[Wat wordt gevraagd]
a. Welke zaken noemt Jeroen Brandenburg in het bronfragment over vakbondswerk in de landbouw als goed geregeld voor werknemers in Nederland?
b. Schrijf het bronfragment over vakbondswerk in de landbouw verder na de laatste zin.
---------- Bronfragment
Die trainingen zijn hard nodig, weet Rezziki, want vooral seizoenwerkers hebben het in Marokko zwaar. “Ze krijgen geen vervoerskosten vergoed en moeten vaak zelf maar uitzoeken hoe ze bij de boer op het veld komen. Ze krijgen niet altijd beschermende kleding. En heel vaak krijgen ze geen leefbaar loon. Allemaal zaken waar de vakbond van betekenis kan zijn.”

NEDERLAND – “Juist nu belangrijk om samen op te trekken”

Wereldwijd is Nederland de tweede grootste voedselproducent van agrarische producten en ook in de zadensector spelen Nederlandse bedrijven een cruciale rol. FNV-bestuurder agrarisch groen Jeroen Brandenburg stelt dat het in Nederland voor werknemers goed geregeld is. “We hebben een reguliere sociale dialoog, een goede pensioenregeling, een cao die elke paar jaar vernieuwd wordt, de arbeidsomstandigheden zijn doorsnee goed, er is een ondernemingsraad. Dat zie je elders niet.” Maar hij ziet ook een keerzijde: “Bepaalde mensen voelen zich niet vrij om te laten zien dat ze vakbondslid zijn. Dat zie je bij veel agrarische bedrijven en dat ligt soms aan de cultuur van de organisatie. Dat het management communiceert: we doen al zoveel voor de werknemers. Dan lijkt het bijna not done om vakbondslid te zijn, laat staan actief.”
--------------------
---------- Uitgelezen lijst
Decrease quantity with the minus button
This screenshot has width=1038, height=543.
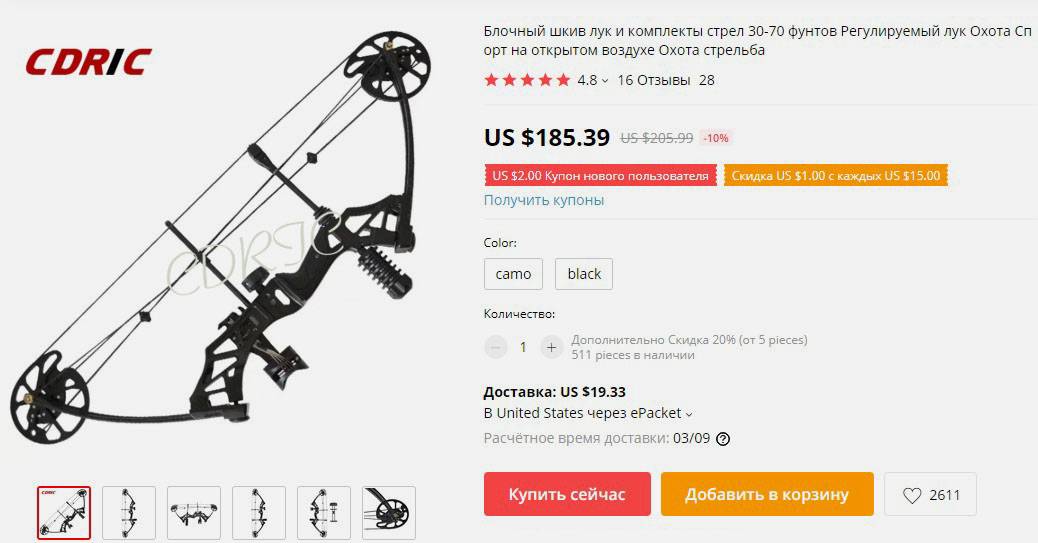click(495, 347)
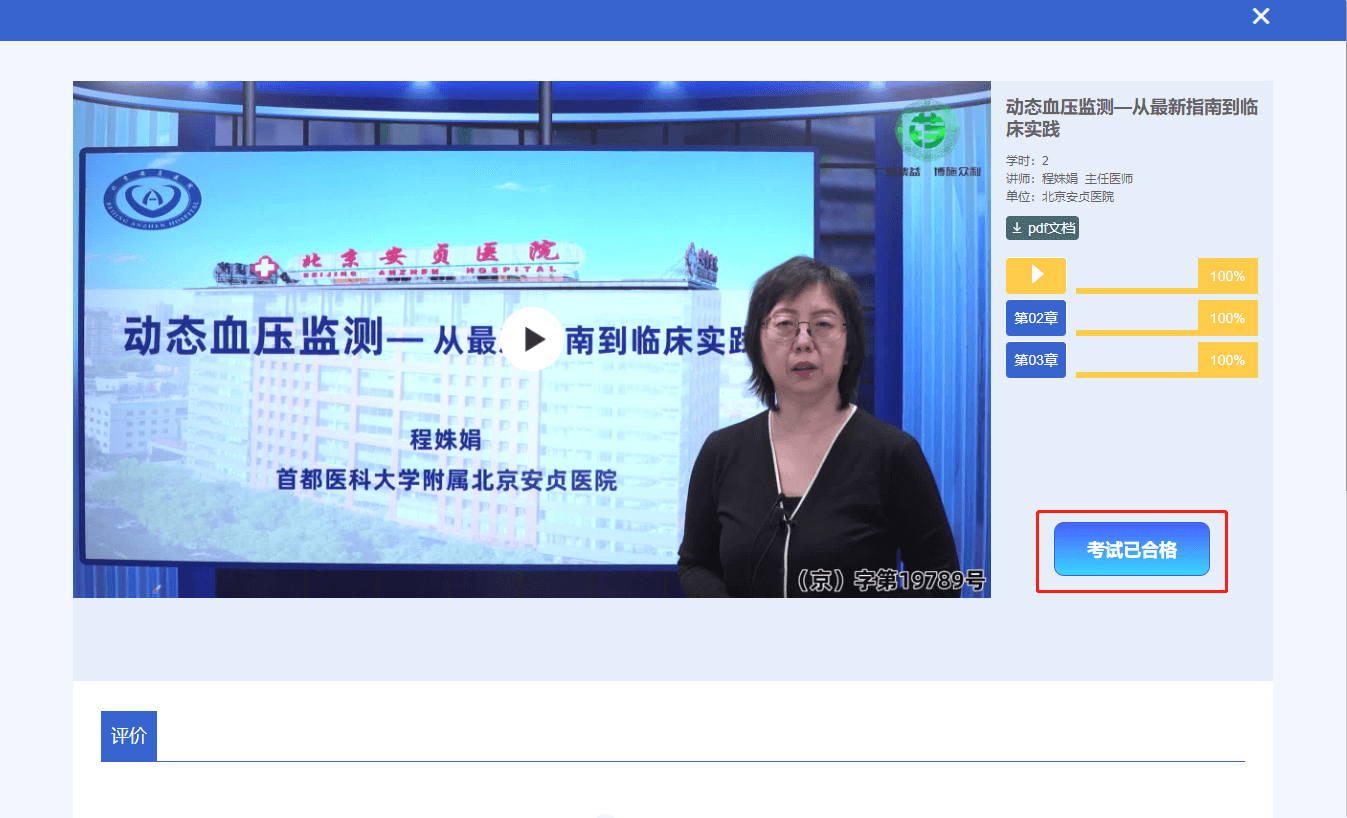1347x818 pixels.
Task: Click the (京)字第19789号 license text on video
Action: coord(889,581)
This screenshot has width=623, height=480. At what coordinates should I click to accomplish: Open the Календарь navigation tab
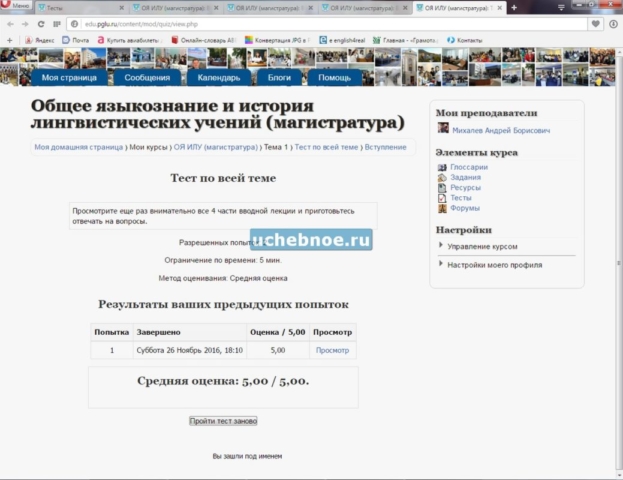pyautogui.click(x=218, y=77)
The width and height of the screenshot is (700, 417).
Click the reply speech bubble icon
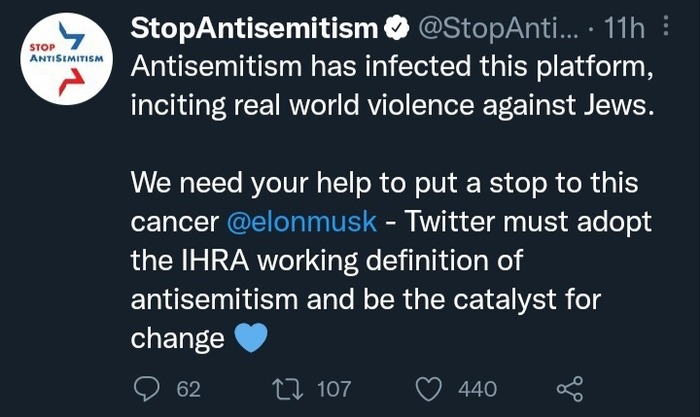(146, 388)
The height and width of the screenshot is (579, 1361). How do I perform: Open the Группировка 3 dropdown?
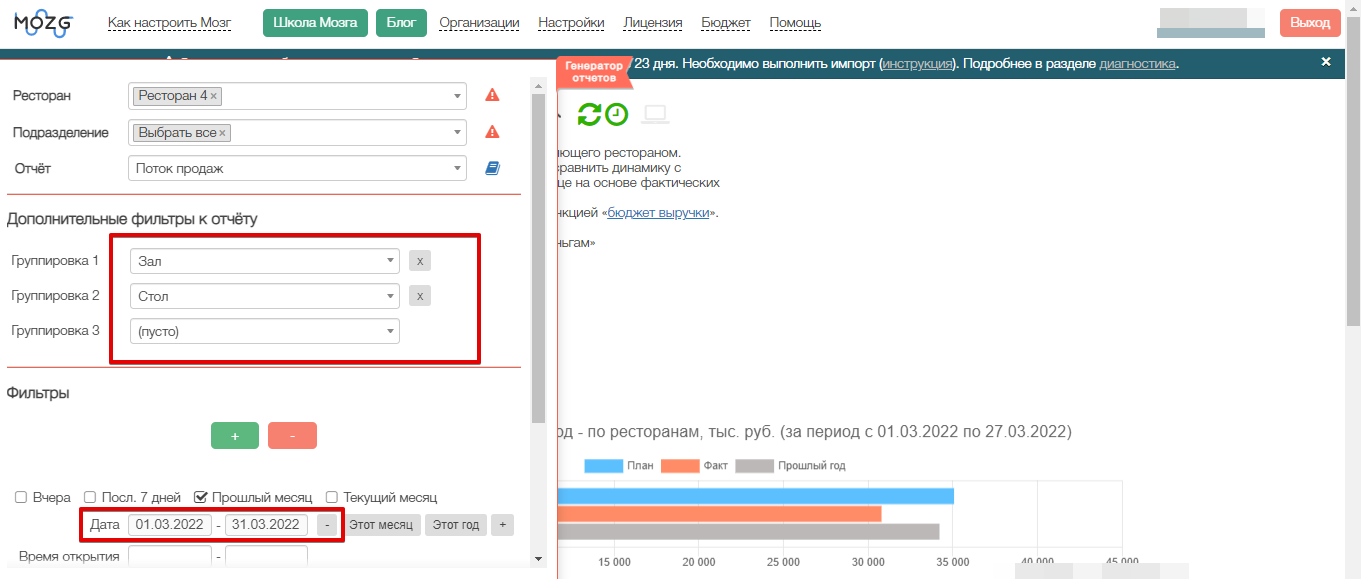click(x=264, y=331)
--------------------
[Antwoorden]
a.
- een reguliere sociale dialoog
- een goede pensioenregeling
- een cao die elke paar jaar vernieuwd wordt
- arbeidsomstandigheden die doorsnee goed zijn
- een ondernemingsraad

b.
Neemt niet weg dat ook hij wel ziet dat een land als India “met 3-0 achterstaat”. Brandenburg is ook internationaal actief in de zadensector. Regelmatig gaat hij op missie naar India, Nepal of Marokko om met kaderleden en Mondiaal FNV trainingen te geven en zelf inspiratie op te doen. “In de andere landen is leefbaar loon een belangrijk issue, dat speelt bij ons natuurlijk niet. Ook zijn de arbeidsomstandigheden daar veel slechter dan hier. Tegelijkertijd zien we dat bijvoorbeeld de actiebereidheid in Marokko groot is. Dat inspireert mij weer.”

Onlangs is in opdracht van de FNV onderzoek gedaan naar de rol van een eventuele wereldwijde coalitie van vakbonden in de zadensector. De conclusie luidde dat die veel aan de kaak zou kunnen stellen. Brandenburg beaamt dit. “De nieuwe MVO-richtlijnen bieden ons tools om het gesprek aan te gaan met bedrijven wereldwijd, die aansprakelijk worden gesteld voor de hele keten. Dat willen we gaan formaliseren. Want het is juist nu – in dit huidige politieke klimaat – belangrijk om samen op te trekken.”

NEPAL – “We kunnen elkaar steunen en inspireren”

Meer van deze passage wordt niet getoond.